Coding by Hand
Python home

NumPy

A spreadsheet is a grid of numbers a human can scroll through. NumPy is that grid, with two changes. The first is that the grid lives in one flat block of memory instead of a scattered Python list of objects, so the CPU can walk it the way it walks a row of houses on a straight street. The second is that every operation on the grid — adding 1 to every cell, multiplying one column by another, summing a million values — runs inside C code compiled decades ago to go as fast as the machine allows. A NumPy array is a spreadsheet that runs at the speed of a C program.

Scientific Python in the 1990s was a standoff between two competing array libraries. Numeric came out of Lawrence Livermore in 1995. Numarray came out of the Space Telescope Science Institute in 2001. Both stored arrays. Neither talked to the other. Every scientific package had to pick a side, and half the ecosystem ran on the wrong library.
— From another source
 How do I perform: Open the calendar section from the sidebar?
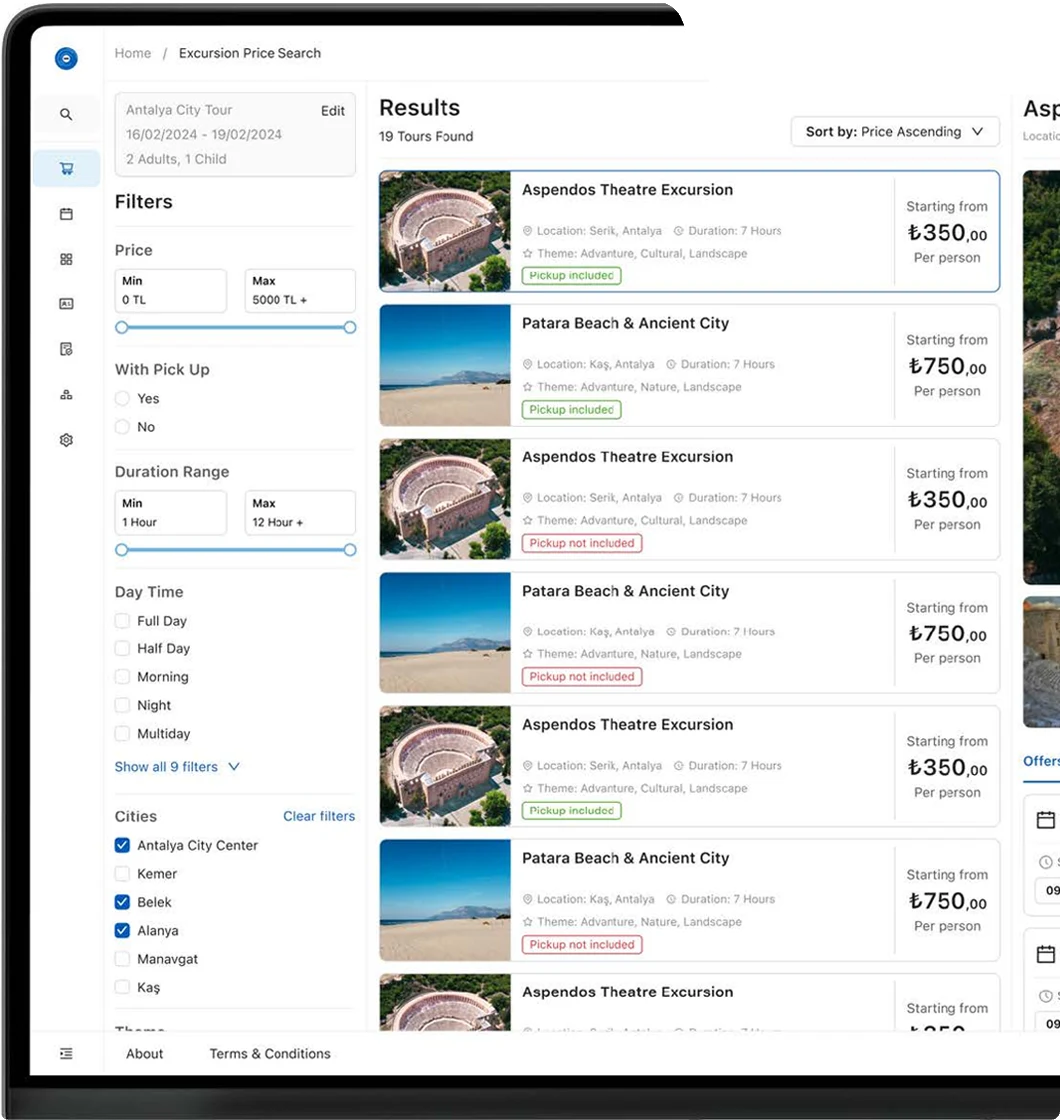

A mathematician at Brigham Young University named Travis Oliphant spent 2005 writing a third library that merged the two, kept the good parts of each, and shipped it as NumPy in 2006. By 2010 every serious Python science project was built on it. In 2020 a paper in Nature listed NumPy as the foundation for the gravitational-wave detection at LIGO and the first image of a black hole from the Event Horizon Telescope. The grid won.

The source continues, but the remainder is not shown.